First, let me take a step back to why we designed the type
statement the way it is today. The motivation of PEP 695, which added this construct, was to provide clear scoping semantics for generic type aliases: you can now write type SomeGeneric[T] = ...
and have the scope of T
be clear and unambiguous. While implementing the PEP, I noticed that the new syntax would also enable us to obviate the need for quoted annotations in forward references. That is why in type X = <something>
, we now do not evaluate <something>
until you explicitly ask for the value. This also made it trivial to create recursive type aliases (the initial version of PEP 695 had an odd special case to support recursive aliases).
These new type aliases thus have two advantages over the old system: they provide a clear scope for type parameters, and they are lazily evaluated so you don’t have to worry about quoting annotations. Also, if a runtime typing library wants to show the name of the alias to users, they now can.
You can do this already: use isinstance(Iso8601, typing.TypeAliasType)
to see that the object is a type
-based type alias, then access Iso8601.__value__
to see its value:
>>> type X = int
>>> import typing
>>> isinstance(X, typing.TypeAliasType)
True
>>> X.__value__
<class 'int'>
Note though that the value is lazily evaluated (to enable forward references and recursive types), so you have to account for errors that happen during evaluation:
>>> type Boom = 1/0
>>> Boom.__value__
Traceback (most recent call last):
File "<stdin>", line 1, in <module>
File "<stdin>", line 1, in Boom
ZeroDivisionError: division by zero
(Obviously such a type is not meaningful, but a robust library needs to deal with this case and provide a good error message to users.)
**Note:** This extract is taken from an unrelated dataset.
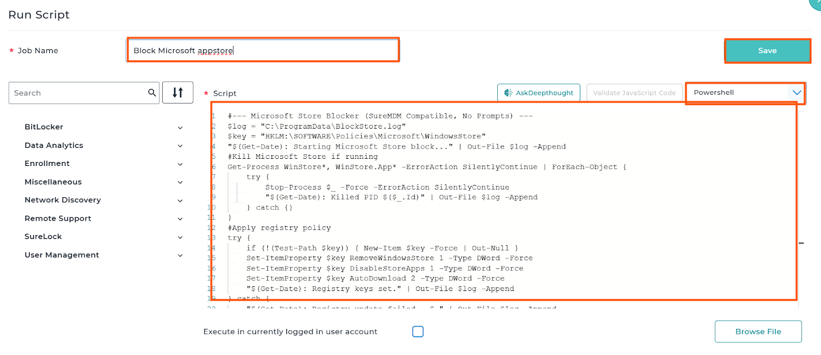Enable execute in logged in user checkbox
Viewport: 821px width, 355px height.
(x=418, y=331)
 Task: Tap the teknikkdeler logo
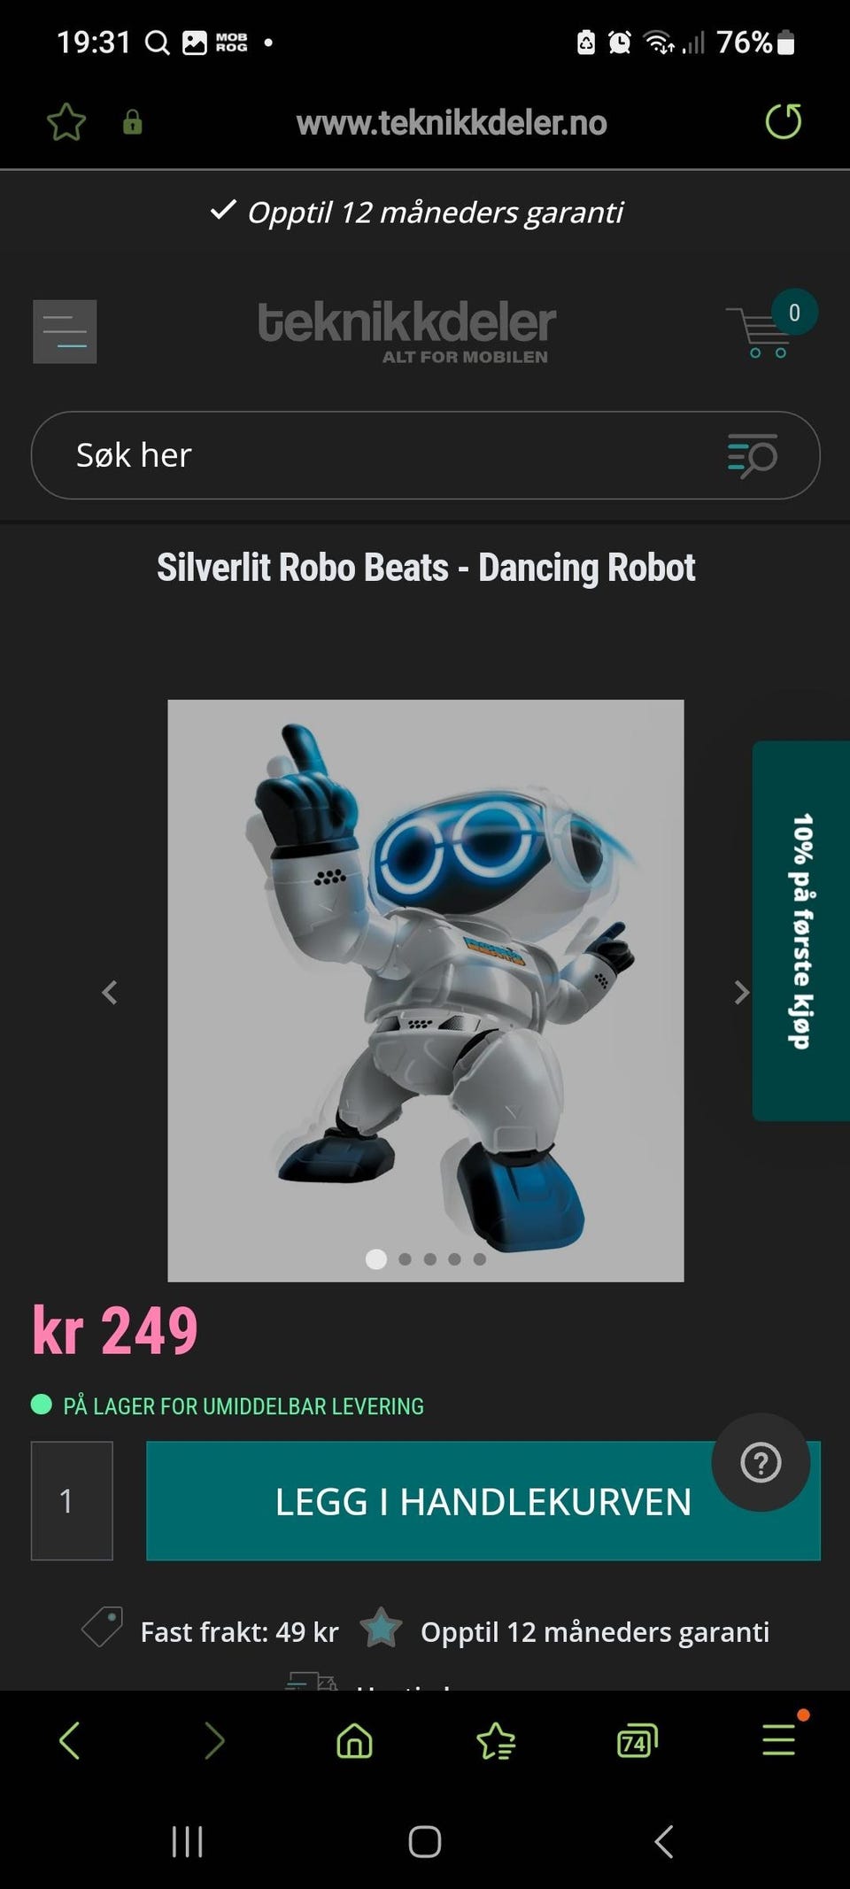click(x=406, y=331)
Others in this thread brought up other libraries (pydantic, SQLAlchemy) that do runtime type introspection. They will simply need some updates to support the new type
statement.
@MegaIng above has a useful list above of other operations you can perform on classes but not on type aliases. If we wanted to, we could add special-casing to support at least some of those (e.g., we could add TypeAliasType.__mro_entries__
to support subclassing, or override __getattr__
to access class attributes), but there are two limitations:
- We’d have to implicitly evaluate the
__value__
of the type alias during this operation. Now, for example, subclassing could cause a NameError to be thrown inside the code for the type alias. This is confusing for users. - Many operations will only be valid on some kinds of type aliases. For example, it’s not meaningful to subclass a union. Again, this might be confusing for users of type aliases.